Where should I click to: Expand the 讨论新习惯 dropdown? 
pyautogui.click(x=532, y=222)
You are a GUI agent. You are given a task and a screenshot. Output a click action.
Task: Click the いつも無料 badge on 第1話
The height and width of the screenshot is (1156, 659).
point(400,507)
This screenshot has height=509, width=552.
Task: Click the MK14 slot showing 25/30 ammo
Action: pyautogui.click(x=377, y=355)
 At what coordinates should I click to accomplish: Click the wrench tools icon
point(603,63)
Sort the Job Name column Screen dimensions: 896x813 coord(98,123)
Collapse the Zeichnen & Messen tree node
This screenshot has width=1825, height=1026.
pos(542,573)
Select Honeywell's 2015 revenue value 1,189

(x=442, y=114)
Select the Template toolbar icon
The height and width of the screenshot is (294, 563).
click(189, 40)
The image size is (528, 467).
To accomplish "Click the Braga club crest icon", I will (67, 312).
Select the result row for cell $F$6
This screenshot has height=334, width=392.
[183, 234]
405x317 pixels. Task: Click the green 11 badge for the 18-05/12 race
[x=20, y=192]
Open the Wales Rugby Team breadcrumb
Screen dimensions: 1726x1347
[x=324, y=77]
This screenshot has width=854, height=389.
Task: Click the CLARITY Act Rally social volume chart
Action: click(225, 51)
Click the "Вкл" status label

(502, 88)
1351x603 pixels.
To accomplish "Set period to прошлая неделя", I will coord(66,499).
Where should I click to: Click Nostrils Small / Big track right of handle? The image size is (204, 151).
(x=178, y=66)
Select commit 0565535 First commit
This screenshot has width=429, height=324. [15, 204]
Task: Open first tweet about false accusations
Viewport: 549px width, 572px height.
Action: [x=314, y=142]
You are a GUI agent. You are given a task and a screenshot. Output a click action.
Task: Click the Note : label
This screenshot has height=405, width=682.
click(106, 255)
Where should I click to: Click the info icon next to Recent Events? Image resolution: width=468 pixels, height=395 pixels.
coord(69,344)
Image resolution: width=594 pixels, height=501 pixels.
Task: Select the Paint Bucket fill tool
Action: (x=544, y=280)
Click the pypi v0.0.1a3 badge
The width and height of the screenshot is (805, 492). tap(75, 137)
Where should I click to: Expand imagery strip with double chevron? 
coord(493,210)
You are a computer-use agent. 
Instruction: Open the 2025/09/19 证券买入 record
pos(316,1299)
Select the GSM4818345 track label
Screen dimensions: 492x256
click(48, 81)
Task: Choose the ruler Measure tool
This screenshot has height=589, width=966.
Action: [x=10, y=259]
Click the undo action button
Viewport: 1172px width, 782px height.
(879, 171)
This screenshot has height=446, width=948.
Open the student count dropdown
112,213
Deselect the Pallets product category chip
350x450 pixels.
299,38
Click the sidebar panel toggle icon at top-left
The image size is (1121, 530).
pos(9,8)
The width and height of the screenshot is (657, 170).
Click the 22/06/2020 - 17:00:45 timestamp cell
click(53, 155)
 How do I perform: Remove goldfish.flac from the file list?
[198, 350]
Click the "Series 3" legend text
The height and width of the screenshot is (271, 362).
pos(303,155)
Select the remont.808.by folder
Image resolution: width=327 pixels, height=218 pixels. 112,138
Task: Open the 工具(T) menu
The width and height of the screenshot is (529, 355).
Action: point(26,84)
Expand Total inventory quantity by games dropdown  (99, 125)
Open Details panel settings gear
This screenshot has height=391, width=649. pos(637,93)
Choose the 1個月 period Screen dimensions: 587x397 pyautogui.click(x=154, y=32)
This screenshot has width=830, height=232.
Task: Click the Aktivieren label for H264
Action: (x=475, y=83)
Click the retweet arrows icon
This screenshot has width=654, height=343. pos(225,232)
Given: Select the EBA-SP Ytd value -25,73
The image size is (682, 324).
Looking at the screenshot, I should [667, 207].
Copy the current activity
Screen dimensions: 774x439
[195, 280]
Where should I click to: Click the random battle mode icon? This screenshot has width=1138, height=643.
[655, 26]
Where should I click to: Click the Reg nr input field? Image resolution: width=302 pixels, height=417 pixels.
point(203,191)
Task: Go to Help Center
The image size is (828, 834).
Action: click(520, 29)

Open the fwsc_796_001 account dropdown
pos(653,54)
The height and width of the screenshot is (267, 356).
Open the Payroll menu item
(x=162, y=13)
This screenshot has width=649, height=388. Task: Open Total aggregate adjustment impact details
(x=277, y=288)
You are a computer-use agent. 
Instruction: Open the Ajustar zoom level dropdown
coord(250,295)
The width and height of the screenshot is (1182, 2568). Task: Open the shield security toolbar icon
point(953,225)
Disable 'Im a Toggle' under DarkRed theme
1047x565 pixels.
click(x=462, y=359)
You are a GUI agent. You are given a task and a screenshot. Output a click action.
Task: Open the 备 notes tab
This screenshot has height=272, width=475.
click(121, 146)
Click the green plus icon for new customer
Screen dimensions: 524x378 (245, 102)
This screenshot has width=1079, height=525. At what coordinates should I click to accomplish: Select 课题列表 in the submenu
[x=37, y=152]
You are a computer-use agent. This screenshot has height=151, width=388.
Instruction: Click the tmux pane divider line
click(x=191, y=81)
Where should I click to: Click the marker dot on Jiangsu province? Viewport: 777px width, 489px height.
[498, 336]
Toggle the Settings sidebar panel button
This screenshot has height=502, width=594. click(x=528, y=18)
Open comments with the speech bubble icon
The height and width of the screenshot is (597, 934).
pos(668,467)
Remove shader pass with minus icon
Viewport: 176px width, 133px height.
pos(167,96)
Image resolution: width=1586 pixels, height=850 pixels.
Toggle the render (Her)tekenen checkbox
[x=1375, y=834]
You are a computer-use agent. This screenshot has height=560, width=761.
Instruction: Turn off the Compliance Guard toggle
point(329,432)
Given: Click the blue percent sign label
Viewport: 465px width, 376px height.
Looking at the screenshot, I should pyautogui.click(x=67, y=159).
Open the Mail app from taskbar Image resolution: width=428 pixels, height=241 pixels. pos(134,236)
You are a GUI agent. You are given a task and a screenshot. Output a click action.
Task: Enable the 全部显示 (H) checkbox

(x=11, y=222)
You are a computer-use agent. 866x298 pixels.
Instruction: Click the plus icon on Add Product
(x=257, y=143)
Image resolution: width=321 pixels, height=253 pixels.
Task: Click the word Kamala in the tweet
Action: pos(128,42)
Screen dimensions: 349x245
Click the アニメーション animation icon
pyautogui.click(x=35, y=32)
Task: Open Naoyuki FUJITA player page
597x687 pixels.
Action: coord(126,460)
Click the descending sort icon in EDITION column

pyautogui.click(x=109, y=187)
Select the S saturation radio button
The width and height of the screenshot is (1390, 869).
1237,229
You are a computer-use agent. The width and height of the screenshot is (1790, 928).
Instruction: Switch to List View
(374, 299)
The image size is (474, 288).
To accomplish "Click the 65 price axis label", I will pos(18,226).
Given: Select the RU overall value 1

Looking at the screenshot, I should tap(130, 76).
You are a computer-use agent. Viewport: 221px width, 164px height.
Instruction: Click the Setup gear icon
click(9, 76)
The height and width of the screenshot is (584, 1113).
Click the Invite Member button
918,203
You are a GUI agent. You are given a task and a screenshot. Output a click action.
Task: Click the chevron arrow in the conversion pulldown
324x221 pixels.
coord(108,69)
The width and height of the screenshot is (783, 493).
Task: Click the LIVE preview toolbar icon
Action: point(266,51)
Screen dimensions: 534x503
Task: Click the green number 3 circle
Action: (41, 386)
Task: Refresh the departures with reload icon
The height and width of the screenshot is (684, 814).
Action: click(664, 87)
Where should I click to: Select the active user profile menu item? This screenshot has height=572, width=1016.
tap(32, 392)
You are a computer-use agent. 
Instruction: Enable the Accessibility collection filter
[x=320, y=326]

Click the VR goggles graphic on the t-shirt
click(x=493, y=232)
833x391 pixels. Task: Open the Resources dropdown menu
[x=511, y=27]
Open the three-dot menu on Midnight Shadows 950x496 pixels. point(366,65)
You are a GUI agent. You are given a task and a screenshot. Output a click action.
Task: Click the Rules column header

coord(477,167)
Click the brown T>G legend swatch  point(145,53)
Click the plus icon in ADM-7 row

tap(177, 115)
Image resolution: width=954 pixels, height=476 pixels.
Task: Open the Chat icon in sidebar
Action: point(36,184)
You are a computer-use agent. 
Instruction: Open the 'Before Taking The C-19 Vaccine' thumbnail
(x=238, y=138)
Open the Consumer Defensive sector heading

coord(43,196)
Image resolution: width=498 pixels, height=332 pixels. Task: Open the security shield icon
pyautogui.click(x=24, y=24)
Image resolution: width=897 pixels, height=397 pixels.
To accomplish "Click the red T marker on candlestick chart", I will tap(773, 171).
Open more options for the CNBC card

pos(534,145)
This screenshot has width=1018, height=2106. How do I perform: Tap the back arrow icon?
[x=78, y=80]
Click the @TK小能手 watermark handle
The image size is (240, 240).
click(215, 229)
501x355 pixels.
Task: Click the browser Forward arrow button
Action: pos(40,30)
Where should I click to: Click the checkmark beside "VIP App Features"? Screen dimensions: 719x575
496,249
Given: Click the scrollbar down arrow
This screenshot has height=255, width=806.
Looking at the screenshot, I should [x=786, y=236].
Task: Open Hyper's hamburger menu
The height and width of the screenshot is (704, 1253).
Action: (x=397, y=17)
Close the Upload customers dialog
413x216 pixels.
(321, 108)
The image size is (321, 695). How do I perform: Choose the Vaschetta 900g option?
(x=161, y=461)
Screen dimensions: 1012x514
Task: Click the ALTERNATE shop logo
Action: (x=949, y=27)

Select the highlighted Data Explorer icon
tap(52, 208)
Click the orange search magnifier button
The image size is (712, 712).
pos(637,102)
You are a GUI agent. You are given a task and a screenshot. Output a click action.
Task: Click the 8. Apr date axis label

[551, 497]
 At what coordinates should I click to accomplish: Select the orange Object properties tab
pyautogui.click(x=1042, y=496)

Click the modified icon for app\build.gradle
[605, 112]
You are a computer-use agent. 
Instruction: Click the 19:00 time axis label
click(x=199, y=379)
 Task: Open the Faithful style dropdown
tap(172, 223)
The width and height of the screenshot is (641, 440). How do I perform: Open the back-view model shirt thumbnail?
· · · · ·
## What you need to do
Copy the lines from the start of the data verbatim, stopping after the line containing "Task: Click the いつも無料 badge on 第1話".

## Response
Where should I click to: Expand the 讨论新习惯 dropdown? 
pyautogui.click(x=532, y=222)
You are a GUI agent. You are given a task and a screenshot. Output a click action.
Task: Click the いつも無料 badge on 第1話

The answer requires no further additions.